一. 链表简单介绍
链表是一种通过指针串联在一起的线性结构,每一个节点由两部分组成,一个是数据域一个是指针域(存放指向下一个节点的指针),最后一个节点的指针域指向null(空指针的意思)[1],通常链表的头被称为head,尾部一般用null表示。【图自[1]】
链表的类型有单链表,双链表,循环链表等。数组是在内存中是连续分布的,但是链表在内存中可不是连续分布的。链表是通过指针域的指针链接在内存中各个节点。
二. 链表的代码实现
leetcode中对单向链表的典型实现
public class ListNode {
int val;
ListNode next;
ListNode() {}
ListNode(int val) { this.val = val; }
ListNode(int val, ListNode next) { this.val = val; this.next = next; }
}三. leetcode&牛客实例
1. leetcode206 && nowcoderBM1 反转链表
给你单链表的头节点 head ,请你反转链表,并返回反转后的链表。
输入:head = [1,2,3,4,5]
输出:[5,4,3,2,1]
(1)数组(list)方法:全部将值取出再重新赋值
class Solution {
public ListNode reverseList(ListNode head) {
//1.全部取值重新赋值
return reverseList1(head);
}
public ListNode reverseList1(ListNode head){
if(head == null) return null;
LinkedList<Integer> list = new LinkedList<>();
while(head != null){
list.add(head.val);
head = head.next;
}
ListNode new_head = new ListNode(list.removeLast());
ListNode cur = new_head;
ListNode temp;
while(!list.isEmpty()){
temp = new ListNode(list.removeLast());
cur.next = temp;
cur = temp;
}
return new_head;
}
}(2)原地反转
原地反转需要三个指针,三个指针在这里分别定义为tail,middle,pre。
class Solution {
public ListNode reverseList(ListNode head) {
//2.原地反转
return reverseList2(head);
}
public ListNode reverseList2(ListNode head){
if(head == null) return null;
ListNode tail = head;
if(tail.next == null) return tail;
ListNode middle = head.next;
ListNode pre = middle.next;
tail.next = null;
while(middle.next != null){
middle.next = tail;
tail = middle;
middle = pre;
pre = pre.next;
}
middle.next = tail;
return middle;
}
}(3)构建新链表(头插法)
class Solution {
public ListNode reverseList(ListNode head) {
//3.构建新链表
return reverseList3(head);
}
public ListNode reverseList3(ListNode head){
if(head == null || head.next == null) return head;
ListNode new_head = new ListNode(head.val);
new_head.next = null;
ListNode temp = head.next;
ListNode cur = new_head;
while(temp.next != null){
head = temp.next;
temp.next = cur;
cur = temp;
temp = head;
}
temp.next = cur;
return temp;
}
}(4)递归
class Solution {
public ListNode reverseList(ListNode head) {
//5.递归
return reverseList5(head);
}
public ListNode reverseList5(ListNode head) {
// 1. 递归终止条件
if (head == null || head.next == null) {
return head;
}
ListNode p = reverseList(head.next);
head.next.next = head;
head.next = null;
return p;
}
}2. leetcode21 合并两个有序链表
将两个升序链表合并为一个新的 升序 链表并返回。新链表是通过拼接给定的两个链表的所有节点组成的。

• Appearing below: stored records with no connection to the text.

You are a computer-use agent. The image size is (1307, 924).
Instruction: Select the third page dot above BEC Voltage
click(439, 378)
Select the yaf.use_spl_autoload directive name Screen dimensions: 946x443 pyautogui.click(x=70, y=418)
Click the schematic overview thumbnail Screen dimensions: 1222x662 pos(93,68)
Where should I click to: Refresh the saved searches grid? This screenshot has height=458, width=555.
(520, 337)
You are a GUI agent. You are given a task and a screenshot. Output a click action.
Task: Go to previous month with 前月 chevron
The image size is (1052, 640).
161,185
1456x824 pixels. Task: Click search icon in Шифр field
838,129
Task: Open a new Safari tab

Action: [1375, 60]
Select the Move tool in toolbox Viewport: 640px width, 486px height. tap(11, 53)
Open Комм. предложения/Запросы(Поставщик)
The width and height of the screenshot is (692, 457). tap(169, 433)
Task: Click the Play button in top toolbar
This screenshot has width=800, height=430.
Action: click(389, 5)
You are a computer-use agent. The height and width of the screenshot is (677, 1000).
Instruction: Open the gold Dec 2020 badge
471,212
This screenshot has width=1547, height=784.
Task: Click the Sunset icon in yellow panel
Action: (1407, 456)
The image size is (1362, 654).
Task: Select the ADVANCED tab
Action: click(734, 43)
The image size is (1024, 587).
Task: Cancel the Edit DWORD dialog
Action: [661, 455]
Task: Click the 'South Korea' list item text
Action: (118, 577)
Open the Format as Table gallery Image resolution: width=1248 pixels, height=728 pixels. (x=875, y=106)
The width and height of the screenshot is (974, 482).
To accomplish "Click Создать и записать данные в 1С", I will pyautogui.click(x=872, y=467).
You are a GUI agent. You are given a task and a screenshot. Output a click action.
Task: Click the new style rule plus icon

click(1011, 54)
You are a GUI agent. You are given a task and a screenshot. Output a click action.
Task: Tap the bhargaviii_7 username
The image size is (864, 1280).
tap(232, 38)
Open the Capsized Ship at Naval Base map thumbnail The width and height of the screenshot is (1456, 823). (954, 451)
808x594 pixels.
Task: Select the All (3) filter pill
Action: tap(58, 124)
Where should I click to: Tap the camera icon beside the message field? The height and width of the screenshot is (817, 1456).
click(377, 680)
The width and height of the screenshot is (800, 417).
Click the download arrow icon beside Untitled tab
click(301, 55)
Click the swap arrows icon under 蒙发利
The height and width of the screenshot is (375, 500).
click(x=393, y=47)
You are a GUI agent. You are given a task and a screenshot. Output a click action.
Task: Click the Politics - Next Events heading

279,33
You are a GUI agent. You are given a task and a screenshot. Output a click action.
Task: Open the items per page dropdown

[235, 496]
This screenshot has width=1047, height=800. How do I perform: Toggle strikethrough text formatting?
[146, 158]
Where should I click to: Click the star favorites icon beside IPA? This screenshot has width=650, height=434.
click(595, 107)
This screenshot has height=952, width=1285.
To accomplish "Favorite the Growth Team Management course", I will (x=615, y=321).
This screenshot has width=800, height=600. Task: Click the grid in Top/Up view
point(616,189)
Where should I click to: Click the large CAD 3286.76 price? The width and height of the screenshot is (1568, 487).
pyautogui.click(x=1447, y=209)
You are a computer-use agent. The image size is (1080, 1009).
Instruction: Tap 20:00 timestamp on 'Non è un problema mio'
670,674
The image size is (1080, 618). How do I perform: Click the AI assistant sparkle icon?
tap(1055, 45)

输入:l1 = [1,2,4], l2 = [1,3,4]
输出:[1,1,2,3,4,4]
双指针
class Solution {
public ListNode mergeTwoLists(ListNode list1, ListNode list2) {
ListNode p1 = list1;
ListNode p2 = list2;
ListNode new_pre = new ListNode(0);
ListNode cur = new_pre;
while(p1 != null && p2 != null){
if(p1.val < p2.val){
cur.next = p1;
cur = cur.next;
p1 = p1.next;
}
else{
cur.next = p2;
cur = cur.next;
p2 = p2.next;
}
}
if(p1 == null){
cur.next = p2;
}
if(p2 == null){
cur.next = p1;
}
return new_pre.next;
}
}递归
class Solution {
public ListNode mergeTwoLists(ListNode list1, ListNode list2) {
if(list1 == null){
return list2;
}
else if(list2 == null){
return list1;
}
else if(list1.val < list2.val){
list1.next = mergeTwoLists(list1.next,list2);
return list1;
}
else{
list2.next = mergeTwoLists(list1,list2.next);
return list2;
}
}
}3. leetcode83 删除链表中的重复元素
给定一个已排序的链表的头 head , 删除所有重复的元素,使每个元素只出现一次 。返回 已排序的链表 。
输入:head = [1,1,2,3,3]
输出:[1,2,3]
class Solution {
public ListNode deleteDuplicates(ListNode head) {
if(head == null) return null;
ListNode tail = head;
ListNode pre = tail.next;
while(pre != null){
if(tail.val == pre.val){
pre = pre.next;
}
else{
tail.next = pre;
tail = pre;
pre = pre.next;
}
}
if(tail.next == null) return head;
tail.next = null;
return head;
}
}class Solution {
public ListNode deleteDuplicates(ListNode head) {
if(head == null) {return null;}
ListNode t1 = head;
ListNode t2 = head.next;
while(t2 != null){
if(t1.val == t2.val){
t1.next = t2.next;
t2 = t1.next;
}
else{
t1 = t2;
t2 = t2.next;
}
}
return head;
}
}class Solution {
public ListNode deleteDuplicates(ListNode head) {
ListNode cur = head;
while(cur != null && cur.next != null) {
if(cur.val == cur.next.val) {
cur.next = cur.next.next;
} else {
cur = cur.next;
}
}
return head;
}
}
4. leetcode141 环形链表
给你一个链表的头节点 head ,判断链表中是否有环。如果链表中有某个节点,可以通过连续跟踪 next 指针再次到达,则链表中存在环。 为了表示给定链表中的环,评测系统内部使用整数 pos 来表示链表尾连接到链表中的位置(索引从 0 开始)。注意:pos 不作为参数进行传递 。仅仅是为了标识链表的实际情况。如果链表中存在环 ,则返回 true 。 否则,返回 false 。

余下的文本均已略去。